Have you ever encountered this kind of kink before or since?
Does it have to be a vase, or could you get your hand stuck in, say, a Pringles tube and give him the same thrill?
Given some of the sex scenes depicted on ancient Roman and Greek vases, do you think this kink dates back to antiquities?
I also had questions about the legend that is “cheese guy,” even though Locke’s knowledge of him was secondhand.
How many cheese singles does it take to cover your body?
How much does all that cheese cost?
How do you get the cheese singles to stick your body?
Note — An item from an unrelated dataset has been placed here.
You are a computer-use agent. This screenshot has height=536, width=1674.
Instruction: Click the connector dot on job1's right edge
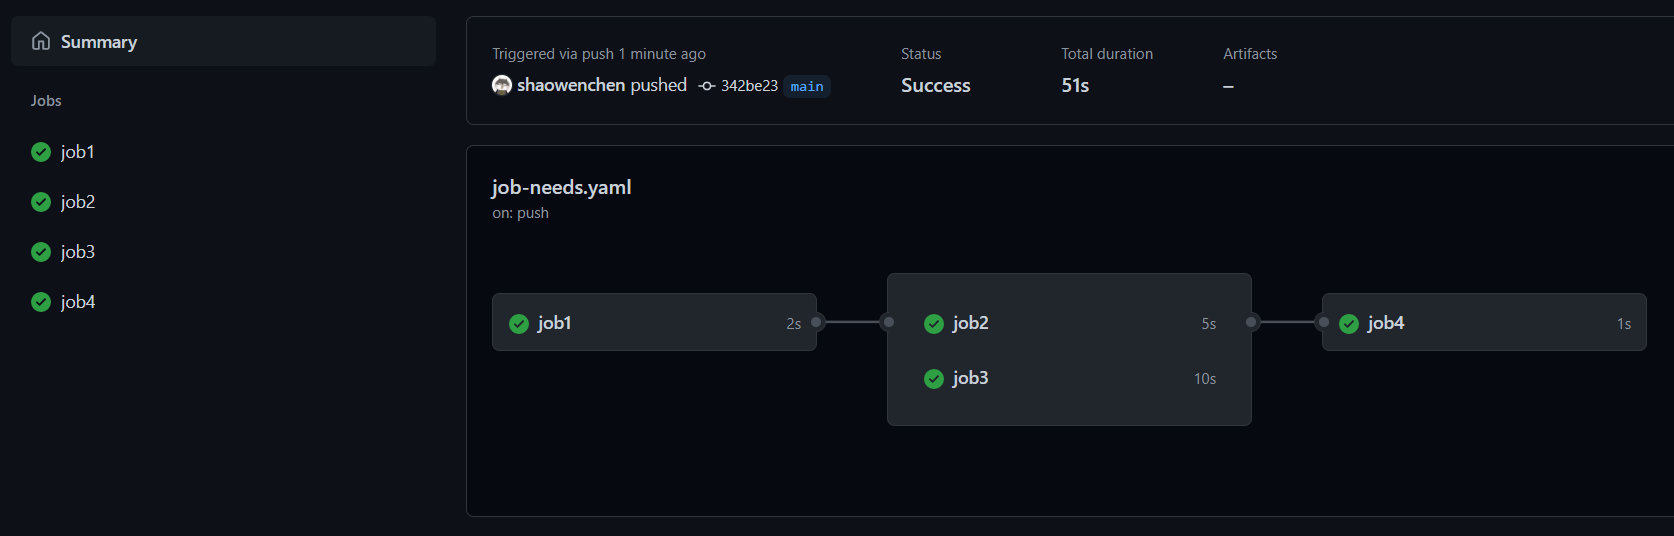pos(816,322)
Unfortunately, I forgot to ask about “vase guy,” so that kinky mystery will have to wait for another time. As for “cheese guy,” Locke said she couldn’t perform for him because she thinks processed cheese slices are “gross.” I assured her that all of the cheese in our fridge is sourced from Trader Joe’s, Whole Foods, and local cheese mongers—no processed cheese slices here! That seemed to put Locke at ease, so I asked about the story that made me uncomfortable: Push-up Man.
“Can I ask about the guy who wanted you to do push-ups, but then made fun of how you did them? It just seems so… mean. What was his deal?”
“Yeah, I never performed for him again,” Locke said. “The issue came down to consent. I would’ve been down for a fitness kink, which is what I thought he was requesting. But I also I would’ve been happy to do a humiliation video. The issue, for me, was the way he presented the request. It felt like a bait and switch, like he wanted something I hadn’t consented to give him.”
Locke’s point about consent is a really important one that all too frequently gets lost in discussions about sex and sex work. Locke didn’t say this, but I have no trouble believing that Push-Up Man thinks he obtained consent, assuming he thinks about consent at all, when he booked the show.
But that’s not how consent works, of course. If Push-up Man had thought about consent—and he really should have thought about it because every person, regardless of their gender or profession has the right to grant or withhold consent—he might’ve opened the door to a wider conversation about his sexual fantasies. Who knows? Maybe that conversation would’ve led to lots of great Sophia Locke performances.
Consider another Sophia Locke story that made me feel somewhat uncomfortable. A client requested a very specific role play that sounds like an X-rated episode of The Handmaid’s Tale. The story, among other things, is a good example of why consent is the prerequisite to fulfilling any fantasy.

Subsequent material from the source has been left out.